** Start of TEXT PASSAGE **

For the last few weeks I have
been totally embracing the unremitting sunshine and summer heat. It’s been
great to be able to be outside from sun rise to sunset, and beyond. I have
grown vegetables for the table, walked every day, sat outside and enjoyed the
company of others and acquired a deep chestnut suntan. Last night I watched
with utter dismay the latest news of the floods in Mumbai, India. It’s a part of the world I love
for its vibrancy, colour, sounds and bustle. Yesterday and for the foreseeable future,
much of the city was completely submerged under the filthy flood waters. The
dismay and bewilderment on the faces of the young and old was heart-breaking to see.
These 2 extremes of weather are
unusual. Europe is having its hottest summer in some 30 years, and we are told
to expect more like this. It’s one of the consequences of climate change.
Leaving aside the ill-informed views on climate change by President Genghis Can’t
over there in the US, it’s clear from the science that the world climate is
changing. Professor Judith Curry, formerly of the Georgia Institute of
Technology is an expert on climatology. She is the co-author of the
Thermodynamics of Atmospheres and Oceans and has published over 1140 scientific
papers. Sadly for us, she retired from academia in 2017. Whilst I am not a climatologist,
what I like about her work is the balance she brings to the debate.

** End of TEXT PASSAGE **
** Start of DATA ENTRIES **

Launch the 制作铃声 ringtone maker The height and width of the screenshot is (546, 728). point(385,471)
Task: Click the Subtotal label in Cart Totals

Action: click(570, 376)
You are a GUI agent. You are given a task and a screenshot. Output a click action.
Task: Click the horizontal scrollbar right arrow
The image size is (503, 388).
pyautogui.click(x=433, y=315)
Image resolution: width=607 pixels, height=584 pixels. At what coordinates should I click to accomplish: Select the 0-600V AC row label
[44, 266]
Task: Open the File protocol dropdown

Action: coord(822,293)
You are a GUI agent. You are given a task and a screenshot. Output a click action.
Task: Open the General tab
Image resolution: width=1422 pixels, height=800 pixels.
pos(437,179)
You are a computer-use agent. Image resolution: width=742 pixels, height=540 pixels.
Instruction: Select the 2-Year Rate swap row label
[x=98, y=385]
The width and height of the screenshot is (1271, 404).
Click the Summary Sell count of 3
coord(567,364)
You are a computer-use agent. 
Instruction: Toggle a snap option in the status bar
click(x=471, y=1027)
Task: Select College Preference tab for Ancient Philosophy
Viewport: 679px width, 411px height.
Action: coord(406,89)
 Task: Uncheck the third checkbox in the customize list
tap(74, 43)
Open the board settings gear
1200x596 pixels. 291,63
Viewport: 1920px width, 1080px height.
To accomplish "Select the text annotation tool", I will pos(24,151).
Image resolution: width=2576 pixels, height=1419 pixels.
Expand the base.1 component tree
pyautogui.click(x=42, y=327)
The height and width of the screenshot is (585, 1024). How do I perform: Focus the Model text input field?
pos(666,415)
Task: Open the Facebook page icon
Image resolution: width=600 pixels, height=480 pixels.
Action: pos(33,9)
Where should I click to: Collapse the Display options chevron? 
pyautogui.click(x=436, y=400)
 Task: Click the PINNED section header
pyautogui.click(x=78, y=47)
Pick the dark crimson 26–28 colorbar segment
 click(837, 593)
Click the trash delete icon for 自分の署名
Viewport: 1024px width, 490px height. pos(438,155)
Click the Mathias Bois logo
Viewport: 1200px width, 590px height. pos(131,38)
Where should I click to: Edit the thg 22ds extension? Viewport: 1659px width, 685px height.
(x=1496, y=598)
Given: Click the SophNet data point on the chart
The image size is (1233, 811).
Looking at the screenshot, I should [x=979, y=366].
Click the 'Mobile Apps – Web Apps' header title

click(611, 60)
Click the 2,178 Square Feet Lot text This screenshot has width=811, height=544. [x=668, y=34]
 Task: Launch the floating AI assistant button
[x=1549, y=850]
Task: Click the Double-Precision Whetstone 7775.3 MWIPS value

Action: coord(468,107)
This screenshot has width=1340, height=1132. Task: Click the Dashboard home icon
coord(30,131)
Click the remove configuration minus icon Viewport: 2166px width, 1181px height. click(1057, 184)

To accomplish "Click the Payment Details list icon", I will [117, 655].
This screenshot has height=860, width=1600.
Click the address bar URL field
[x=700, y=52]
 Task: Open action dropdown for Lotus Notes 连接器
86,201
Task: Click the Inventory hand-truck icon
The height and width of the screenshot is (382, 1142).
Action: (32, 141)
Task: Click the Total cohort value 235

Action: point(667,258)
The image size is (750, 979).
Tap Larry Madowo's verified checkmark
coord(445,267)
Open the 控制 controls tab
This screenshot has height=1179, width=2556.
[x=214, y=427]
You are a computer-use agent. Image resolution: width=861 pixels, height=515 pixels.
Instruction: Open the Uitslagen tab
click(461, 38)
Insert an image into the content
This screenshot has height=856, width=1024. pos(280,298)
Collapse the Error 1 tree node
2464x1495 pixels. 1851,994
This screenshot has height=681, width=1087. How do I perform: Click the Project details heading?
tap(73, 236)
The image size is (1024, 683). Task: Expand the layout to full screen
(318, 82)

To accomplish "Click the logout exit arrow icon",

** End of DATA ENTRIES **

From the piece about summer heat and the Mumbai floods, copy word for word the part that starts with the words "For the last" and ends with "heart-breaking to see.".

For the last few weeks I have
been totally embracing the unremitting sunshine and summer heat. It’s been
great to be able to be outside from sun rise to sunset, and beyond. I have
grown vegetables for the table, walked every day, sat outside and enjoyed the
company of others and acquired a deep chestnut suntan. Last night I watched
with utter dismay the latest news of the floods in Mumbai, India. It’s a part of the world I love
for its vibrancy, colour, sounds and bustle. Yesterday and for the foreseeable future,
much of the city was completely submerged under the filthy flood waters. The
dismay and bewilderment on the faces of the young and old was heart-breaking to see.